California Secretary of State: California State Archives Digitizes its Complete, “Diseños Collection” of Hand-Drawn Spanish and Mexican Land Grant Maps. “This collection contains images of 493 hand-drawn sketch maps that were originally created from 1827-1846. The hand-drawn sketch maps, or diseños, were used by the Spanish, Mexican, and U.S. governments to demonstrate land grant boundaries for individuals…. The diseños in the State Archives’ collection are complete and accurate copies of the original hand-drawn maps and were created in the 1860s as directed by the California Legislature. This is the first time that the State Archives’ collection has been digitized and available online in full color.”

My Modern Met: Growing Database of “Women Who Draw” Spotlights 5,000+ Female Illustrators

My Modern Met: Growing Database of “Women Who Draw” Spotlights 5,000+ Female Illustrators. “Women Who Draw is an open directory featuring 5,000 professional illustrators, artists, and cartoonists.
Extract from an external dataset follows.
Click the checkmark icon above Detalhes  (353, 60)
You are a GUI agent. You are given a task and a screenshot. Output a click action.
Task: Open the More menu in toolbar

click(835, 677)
As its title suggests, all of the artists included in this ongoing project identify as women—especially those who art history has largely ignored. To remedy this age-old problem, the database prioritizes work by artists from minority groups, including women of color and those who belong to the LBTQ+ community.”

Launched Last Fall and I Missed It: The Becker Collection

A press release from Boston College hipped me to a resource that launched last year but I had not heard about: The Becker Collection. From the front page: “The Becker Archive contains approximately 650 hitherto unexhibited and undocumented drawings by Joseph Becker and his colleagues, nineteenth-century artists who worked as artist-reporters for Frank Leslie’s Illustrated Weekly observing, drawing, and sending back for publication images of the Civil War, the construction of the railroads, the laying of the transatlantic cable in Ireland, the Chinese in the West, the Indian wars, the Chicago fire, and numerous other aspects of nineteenth-century American culture. These ‘first-hand’ drawings, most of which were never published, document in lively and specific ways key developments in the history of America as it struggled to establish its national identity.”